The 20 Grand
- Address: Detroit, Michigan United States
- Type: Nightclub

Construction
- Opened: 1953; 73 years ago

= The 20 Grand =

Nightclub in Detroit, Michigan

The 20 Grand was one of Detroit's most famous night clubs. It was located at the intersection of 14th Street and Warren Avenue, at 5020 14th St. It opened by Bill Kabbus and Marty Eisner in 1953. The original facility was destroyed by fire in 1958, at which point it was rebuilt into a renowned multiplex facility showcasing Black entertainment. The site was later demolished, and is presently a grass lot.

The 20 Grand was a place where people could go to dance, and see live performances on Thursday, Friday and Saturday. There was also a club night for youths.

On the first floor of The 20 Grand there was a bowling alley and a fireside lounge that was used as a jazz room. On the upper floor there was a room called the Gold Room, which consist of a large banquet and a cabaret hall which could seat up to 1,200 people.

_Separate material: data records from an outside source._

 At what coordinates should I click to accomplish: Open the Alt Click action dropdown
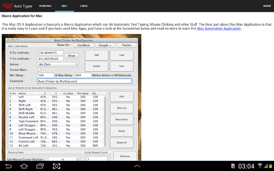(x=58, y=64)
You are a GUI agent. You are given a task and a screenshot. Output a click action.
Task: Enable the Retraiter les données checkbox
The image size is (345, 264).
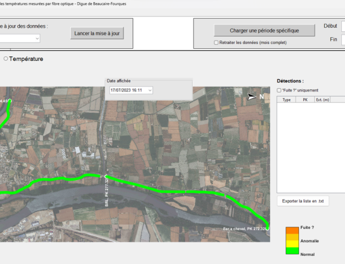tap(216, 43)
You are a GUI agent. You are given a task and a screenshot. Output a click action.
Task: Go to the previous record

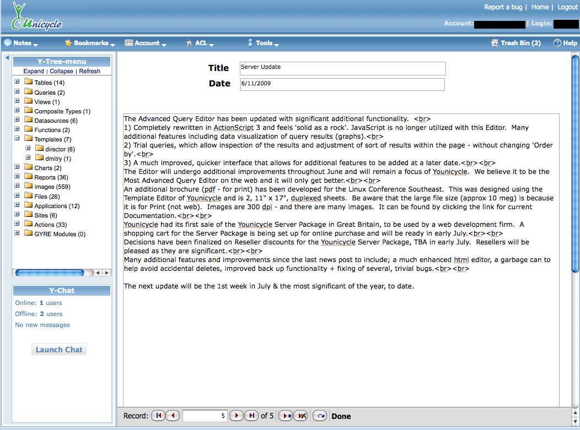pos(173,416)
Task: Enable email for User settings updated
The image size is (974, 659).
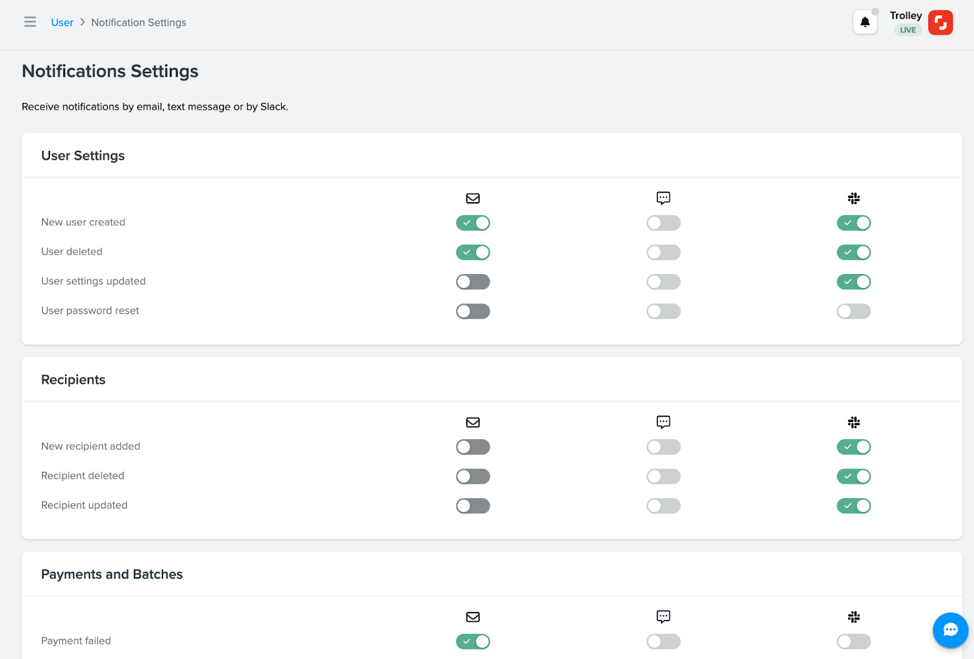Action: coord(472,282)
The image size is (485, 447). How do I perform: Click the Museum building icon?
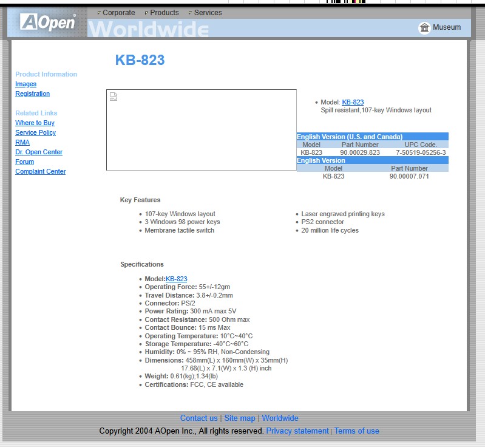(x=424, y=27)
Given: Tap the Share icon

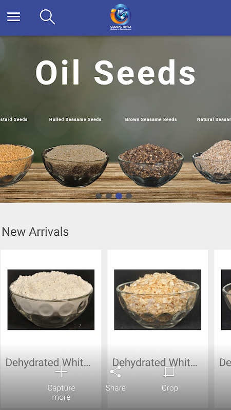Looking at the screenshot, I should point(116,372).
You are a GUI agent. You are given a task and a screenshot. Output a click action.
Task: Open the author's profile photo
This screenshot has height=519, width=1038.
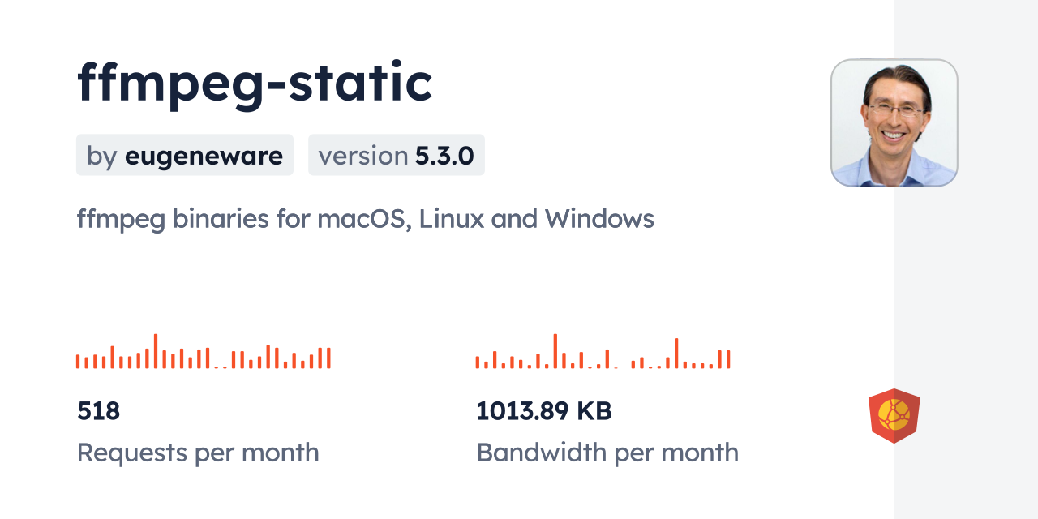coord(894,122)
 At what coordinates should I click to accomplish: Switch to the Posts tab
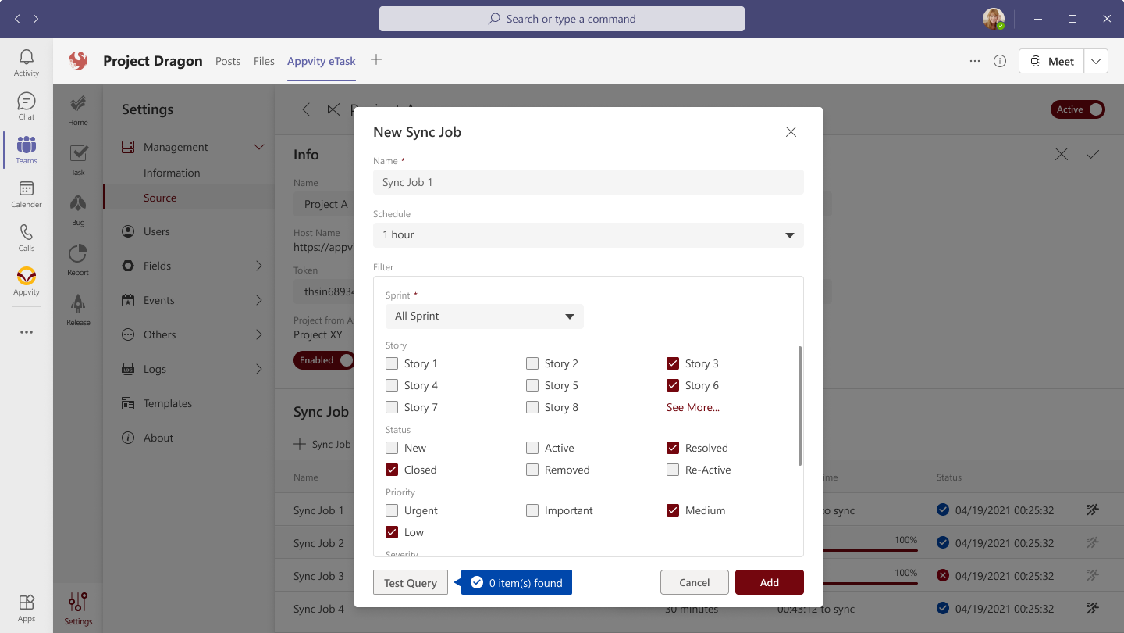pos(228,61)
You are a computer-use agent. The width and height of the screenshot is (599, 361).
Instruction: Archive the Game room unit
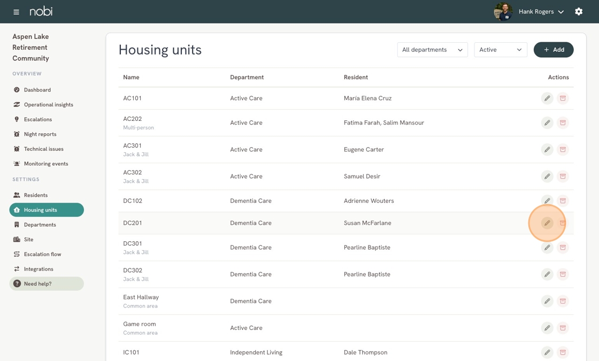point(563,328)
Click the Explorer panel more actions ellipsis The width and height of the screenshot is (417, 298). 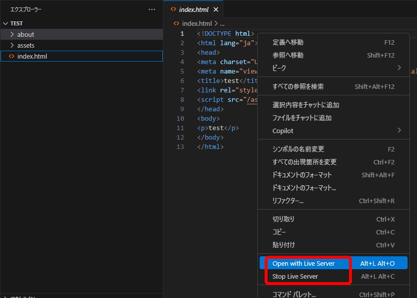(x=152, y=9)
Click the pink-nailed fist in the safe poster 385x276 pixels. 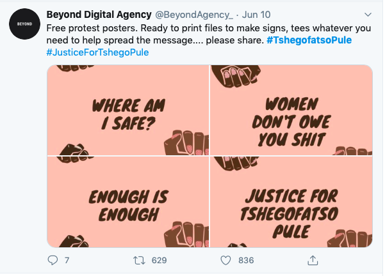pos(186,143)
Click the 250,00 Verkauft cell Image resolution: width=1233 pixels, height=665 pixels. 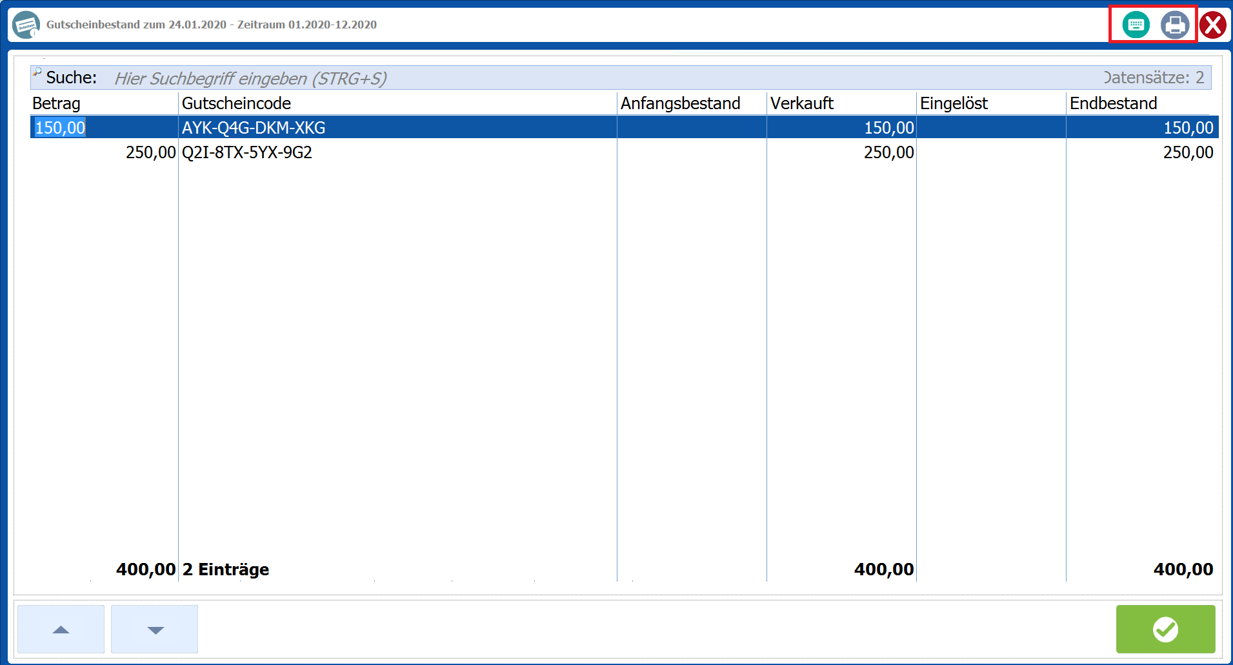click(888, 152)
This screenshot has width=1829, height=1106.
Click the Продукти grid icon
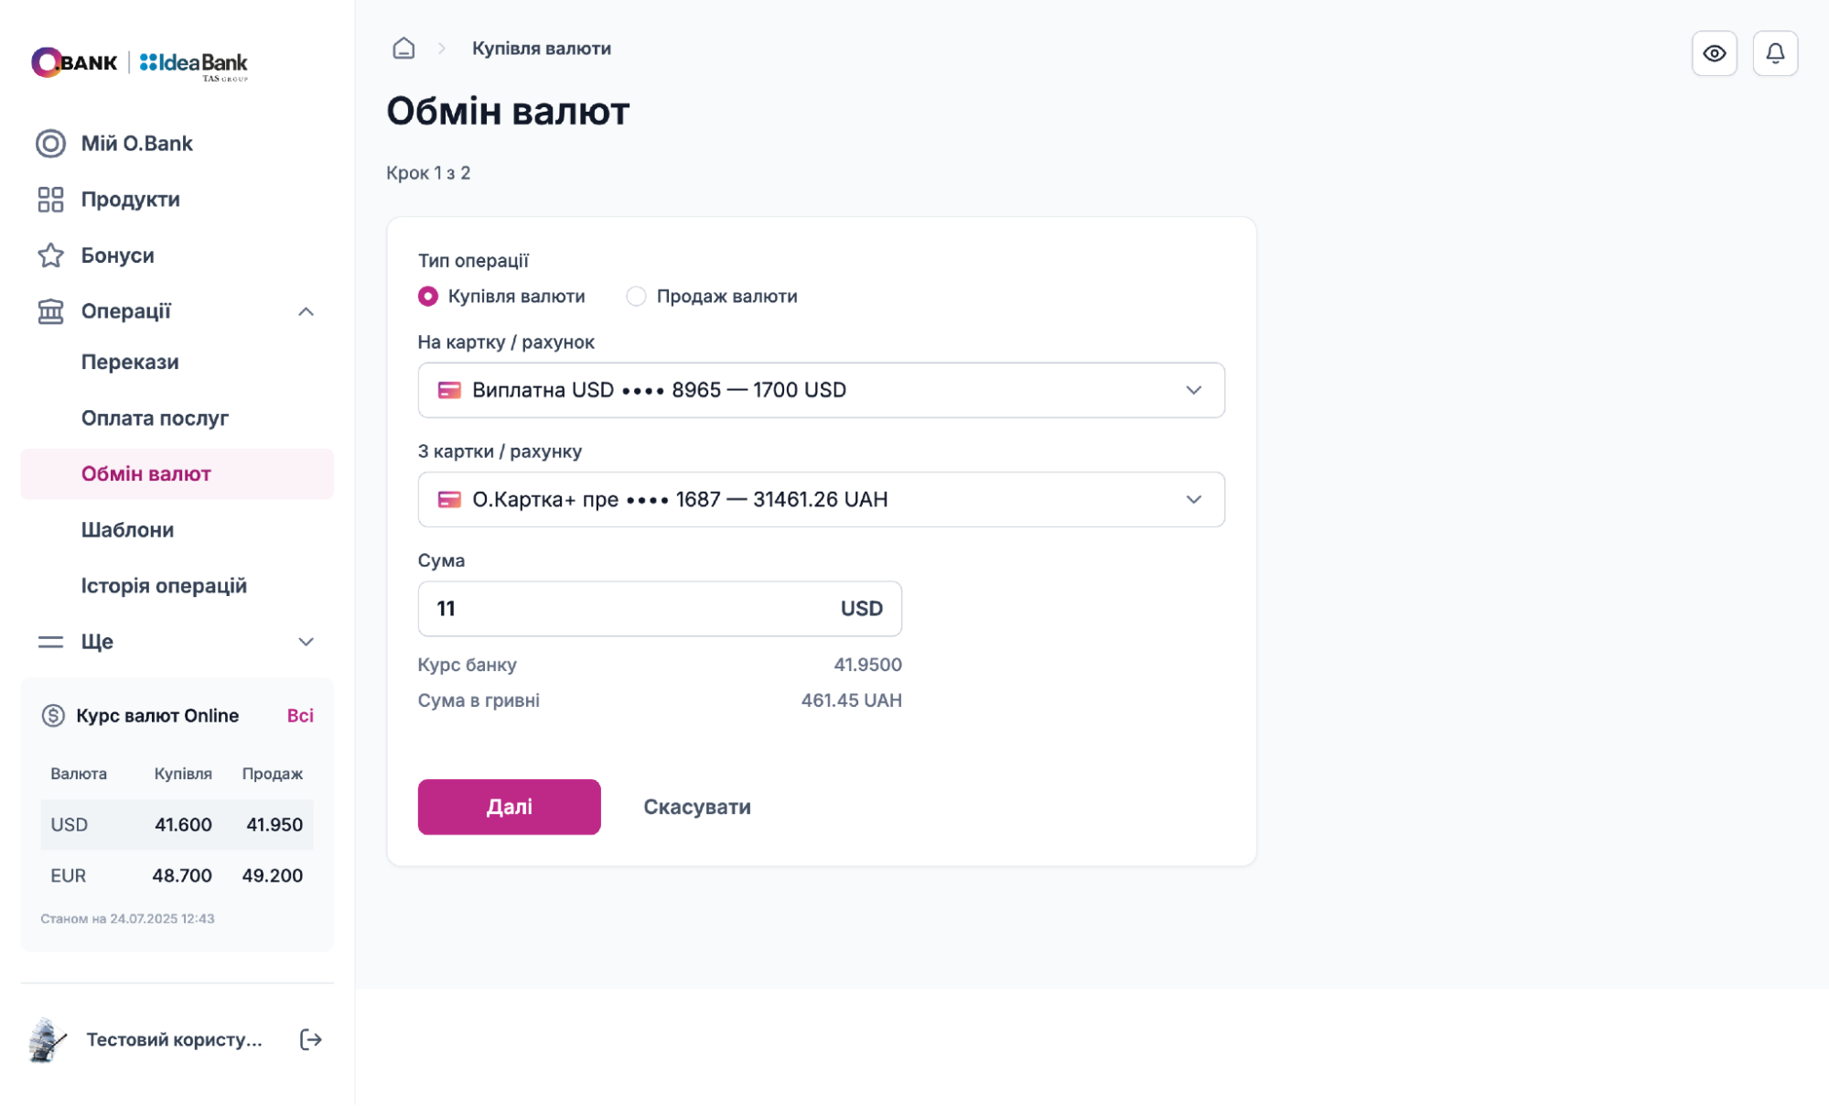click(50, 200)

There was a studio inside The 20 Grand built for Ernie Durham, a famous Detroit radio personality. There was also the Driftwood Lounge which was located next to the Golden Room, which was where most of the performances and shows took place. The Supremes, Chuck Jackson, Parliament-Funkadelic, Florence Ballard, The Utopias, and Stevie Wonder performed there. Mick Jagger first saw B.B King perform here in 1964.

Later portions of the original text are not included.